博多と大きく違う興味深い点は、明治時代に電線が登場した際、山笠の邪魔になるなら電線はいらないと地元が反対。着地点として毎年祭の期間中だけ地中に埋設することで折り合いをつけた。しかし、戦後は、道路が舗装されたことで電線の埋設ができなくなり、本来の浜崎祇園山笠の形態が無くなってしまうことを危惧した地元が電柱を高くし、再び高い山笠を運行できるようにした・・・という博多と逆の解決方法で祭りを存続している。
「岩組山」だが、左右に飾りを張り出すところに特徴がある。使う人形も博多と異なり、文楽系の顔をした木製の日田人形を使用する。
「日田祇園祭」(大分県日田市)は、豆田八阪神社・隈八坂神社・竹田若宮神社の三社の祭礼行事。寛文5年(1665)頃は小規模な舁き山を作り、鉦や太鼓をたたいて回っていたが、正徳4年(1714年)には山鉾が作られるように変化した。平成28年には博多の山笠と共にユネスコ無形文化遺産に登録された。
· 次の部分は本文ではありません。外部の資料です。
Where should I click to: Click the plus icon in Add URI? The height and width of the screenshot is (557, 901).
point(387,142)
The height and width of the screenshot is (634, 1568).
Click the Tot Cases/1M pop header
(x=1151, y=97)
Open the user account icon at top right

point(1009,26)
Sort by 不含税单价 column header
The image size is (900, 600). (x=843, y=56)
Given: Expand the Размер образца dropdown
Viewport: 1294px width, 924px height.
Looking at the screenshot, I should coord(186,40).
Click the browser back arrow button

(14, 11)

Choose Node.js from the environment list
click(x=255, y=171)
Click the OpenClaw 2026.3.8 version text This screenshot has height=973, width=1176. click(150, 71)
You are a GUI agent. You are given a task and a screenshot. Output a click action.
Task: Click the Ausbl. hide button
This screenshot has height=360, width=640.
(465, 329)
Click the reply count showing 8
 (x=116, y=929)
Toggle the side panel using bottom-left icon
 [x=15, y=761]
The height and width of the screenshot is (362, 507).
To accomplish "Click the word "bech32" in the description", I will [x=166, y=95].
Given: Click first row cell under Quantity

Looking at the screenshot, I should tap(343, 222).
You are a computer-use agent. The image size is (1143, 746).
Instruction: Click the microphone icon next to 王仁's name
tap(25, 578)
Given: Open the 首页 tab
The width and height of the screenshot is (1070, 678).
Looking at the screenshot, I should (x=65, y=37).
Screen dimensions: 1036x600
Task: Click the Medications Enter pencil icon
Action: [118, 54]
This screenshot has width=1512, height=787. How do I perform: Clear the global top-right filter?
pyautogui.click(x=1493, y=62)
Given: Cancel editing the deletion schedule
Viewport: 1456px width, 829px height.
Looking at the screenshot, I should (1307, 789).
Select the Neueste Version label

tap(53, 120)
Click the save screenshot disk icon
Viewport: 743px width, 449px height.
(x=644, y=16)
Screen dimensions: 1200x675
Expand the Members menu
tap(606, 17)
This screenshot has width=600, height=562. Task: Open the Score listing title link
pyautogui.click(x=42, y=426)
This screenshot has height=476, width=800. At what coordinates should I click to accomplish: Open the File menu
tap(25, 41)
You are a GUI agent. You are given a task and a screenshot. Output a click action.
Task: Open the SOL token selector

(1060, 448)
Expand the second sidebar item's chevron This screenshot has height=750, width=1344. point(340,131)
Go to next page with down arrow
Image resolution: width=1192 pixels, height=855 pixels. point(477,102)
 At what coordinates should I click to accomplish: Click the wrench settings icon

博多の形状とは違って、曳き山で「屋台山」と呼ばれる。館や人形を横に開くように飾るのが特徴。
代表的なのは、福岡県直方市の「直方山笠」、北九州市八幡西区木屋瀬の「木屋瀬祇園山笠」、前原市加布里加布里の「加布里山笠」など。
「直方山笠」は、明治時代に炭鉱の集積地として栄えたところで、当時は高さ17mを超える巨大で絢爛豪華な山笠をゆっくりと曳いたという。
「木屋瀬祇園山笠」は江戸時代の宿場町として栄えたところで、旧宿場部分の本町本町を「福岡」、新町を「博多」と通称していたという。街道沿いに伝播した事から「博多の山笠は飯塚から木屋瀬に来て、黒崎で終わる」という云い方もあるという。
「加布里山笠」江戸時代には海運の港町として栄えたところで、寛延3年(1750)大火災と疫病流行を機に始められたもので、地名や飾りなどに博多とのつながりを示すものが多い。